Era before Algo Trading:

Before algo trading came into picture, if you ask SEBI what annoys them the most, they would answer it is the “rise of Advisory Firms”. Between 2006 to 2012, there were a lot of advisory firms that started providing tips service with a claim of guaranteed returns. Many first time traders/investors fell for this trap and lost a ton of money. So SEBI’s IA Regulations came into effect from April 21, 2013 to protect retail investors falling for such tips service and they banned a lot of such unregistered advisory companies.

Algo Trading Era:

With 7 crores demat accounts in India which is growing rapidly every month, tons of new traders are coming into markets who want to get rich quick and most of these traders are looking for automated software which can trade for them and make high returns. And all these old advisory companies are obsolete now, no one wanted to rely on some SMS tips and trade based on that. So these advisory companies and new age Indore companies started Algo Trading marketing gimmick with ads like below which guarantees every day profit, high accuracy & assured returns.

Since these buy/sell recommendations are done through software, they don’t come under IA/RA regulations using this loophole many companies lure first time investors with assured profits. People who lost money with these platforms complained to SEBI and in the last two years these complaints related to algo trading have grown multi fold. The main concerns for SEBI are

  1. Algo Trading companies providing assured returns and fake promises
  2. Algo Trading companies which have a large user base can cause systematic risk to the market, as they can fire large numbers of orders in a short span of time on multiple users accounts in a few seconds which can move the markets.

**DATA EXCERPT:**
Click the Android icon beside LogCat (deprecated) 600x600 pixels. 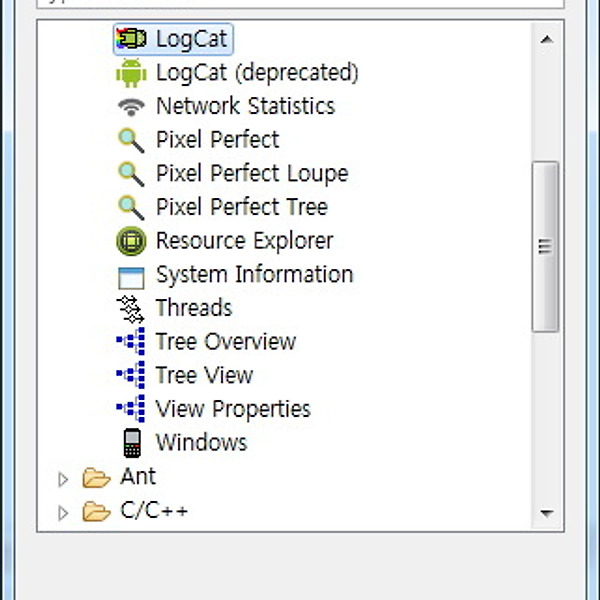131,73
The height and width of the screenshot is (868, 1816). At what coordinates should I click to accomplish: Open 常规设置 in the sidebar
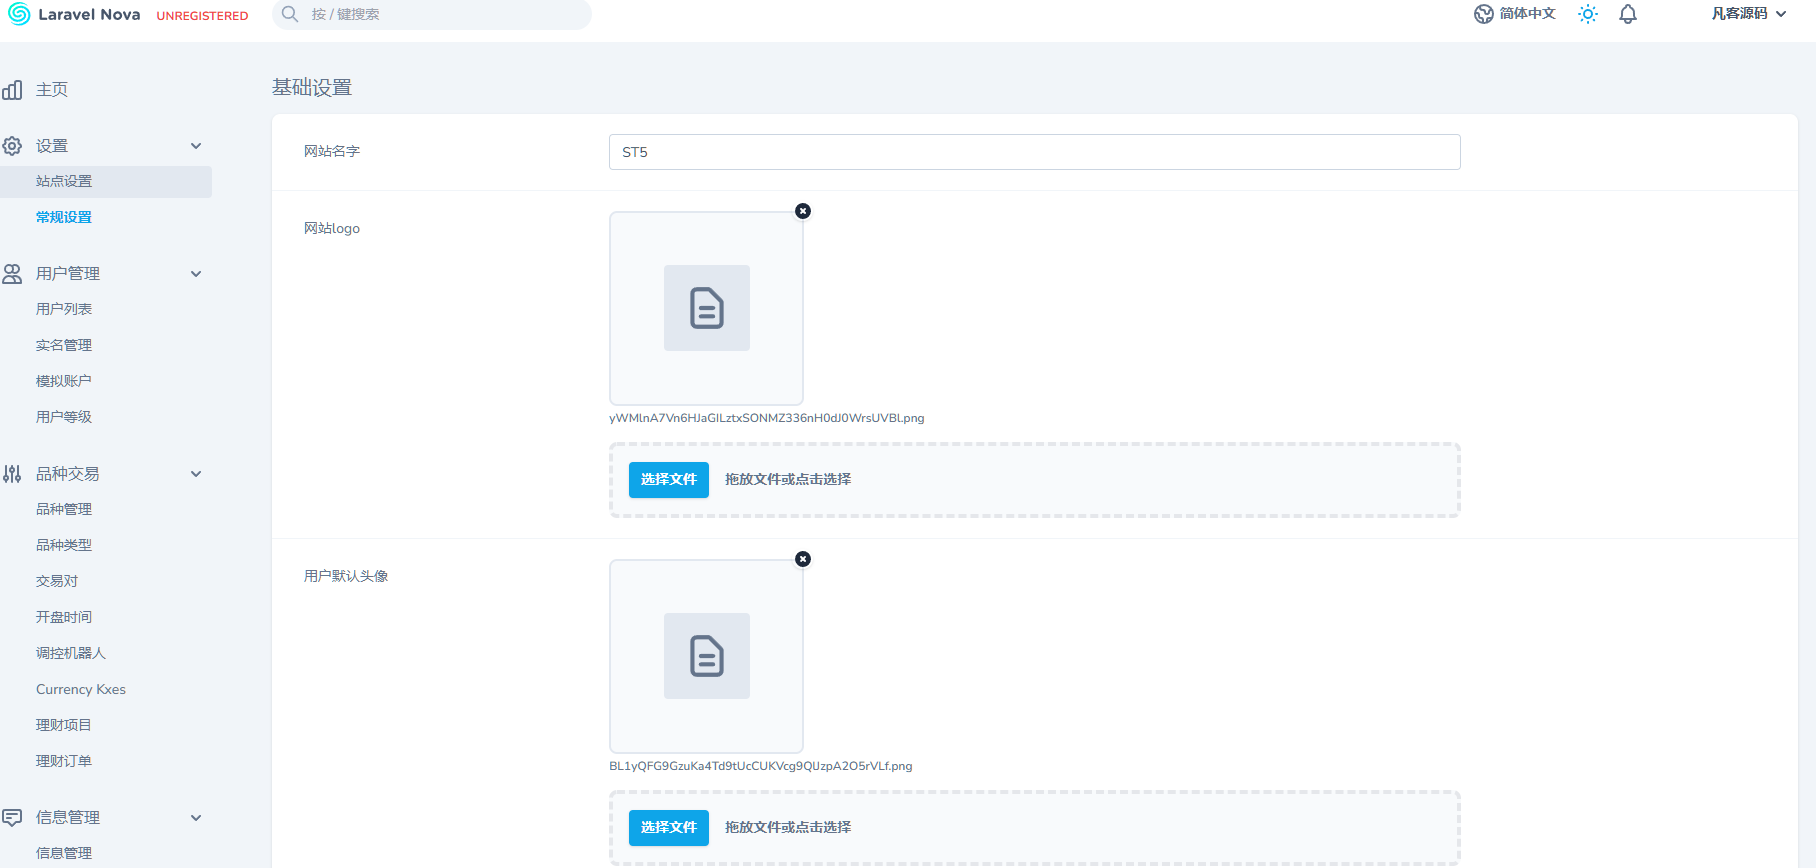coord(64,217)
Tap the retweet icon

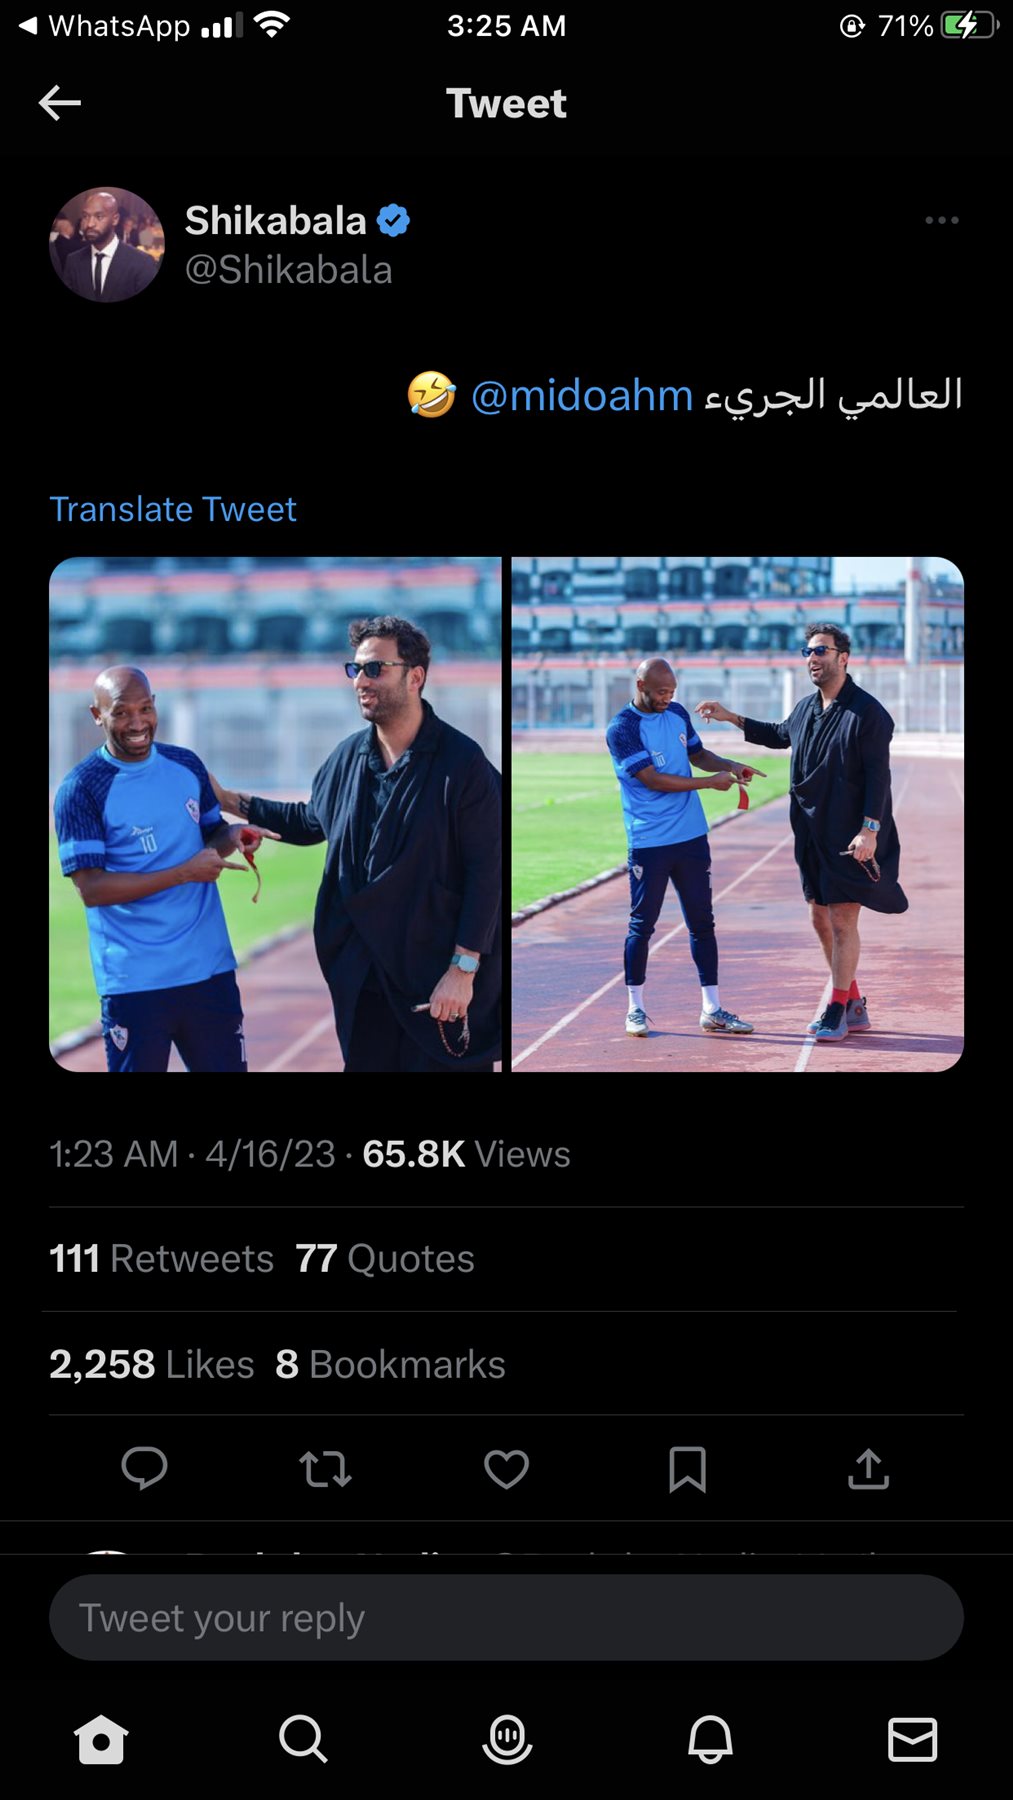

**PROBLEM REQUIREMENTS:**
Copy out the passage above on SEBI and algo trading in India, word for word and in full.

**THE OUTPUT:**
Era before Algo Trading:

Before algo trading came into picture, if you ask SEBI what annoys them the most, they would answer it is the “rise of Advisory Firms”. Between 2006 to 2012, there were a lot of advisory firms that started providing tips service with a claim of guaranteed returns. Many first time traders/investors fell for this trap and lost a ton of money. So SEBI’s IA Regulations came into effect from April 21, 2013 to protect retail investors falling for such tips service and they banned a lot of such unregistered advisory companies.

Algo Trading Era:

With 7 crores demat accounts in India which is growing rapidly every month, tons of new traders are coming into markets who want to get rich quick and most of these traders are looking for automated software which can trade for them and make high returns. And all these old advisory companies are obsolete now, no one wanted to rely on some SMS tips and trade based on that. So these advisory companies and new age Indore companies started Algo Trading marketing gimmick with ads like below which guarantees every day profit, high accuracy & assured returns.

Since these buy/sell recommendations are done through software, they don’t come under IA/RA regulations using this loophole many companies lure first time investors with assured profits. People who lost money with these platforms complained to SEBI and in the last two years these complaints related to algo trading have grown multi fold. The main concerns for SEBI are

  1. Algo Trading companies providing assured returns and fake promises
  2. Algo Trading companies which have a large user base can cause systematic risk to the market, as they can fire large numbers of orders in a short span of time on multiple users accounts in a few seconds which can move the markets.